We found also one frameshift variant on SIGLEC-1, SIGLEC-11 and SIGLEC-14 genes on Kapsiki, Namchi (Doayo) and White Fulani cattle breeds, respectively.
Breed specific variants with high impact were associated with the quantitative trait loci database CattleQTLdb (http://www.animalgenome.org/cgi-bin/QTLdb/BT/index). In Namchi (Doayo) cattle we found four frameshift (rs448373338, rs721512537, rs724126999, rs518575055) and one stop codon gained (rs208021401) variants, on chr 1 regions associated with “Bovine tuberculosis susceptibility QTL (96157)”, one variant in chr 10 (rs524374275) located in the QTLs region associated with Tick resistance QTL (101167) and two variants (rs716221069 and rs458413320) in the regions associated with Longissimus muscle area QTL (56136) and Marbling score QTL (10919). In contrast one new splice donor and one splice acceptor variant (rs523455261) on chr 5 were found in Gudali cattle, and one New start loss on chr 8 associated with Carcass weight QTL (chr 5:11314779-11314819, chr 8:85937078-85937118) and on chr 11 one variant (rs516544521) was located in the QTLs region associated with ovine tuberculosis susceptibility QTL (96344).

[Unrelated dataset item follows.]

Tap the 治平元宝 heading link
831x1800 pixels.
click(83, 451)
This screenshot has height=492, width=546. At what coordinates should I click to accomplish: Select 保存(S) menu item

Taken together these findings indicate that both, Gudali and Namchi (Doayo) cattle possess genotypes and phenotypes associated with disease susceptibility/resistance, and meat and carcass production. This is in line with previous findings and therefore the high impact variants found in this study are potential markers for genome-wide association studies (GWAS) and should be further investigated.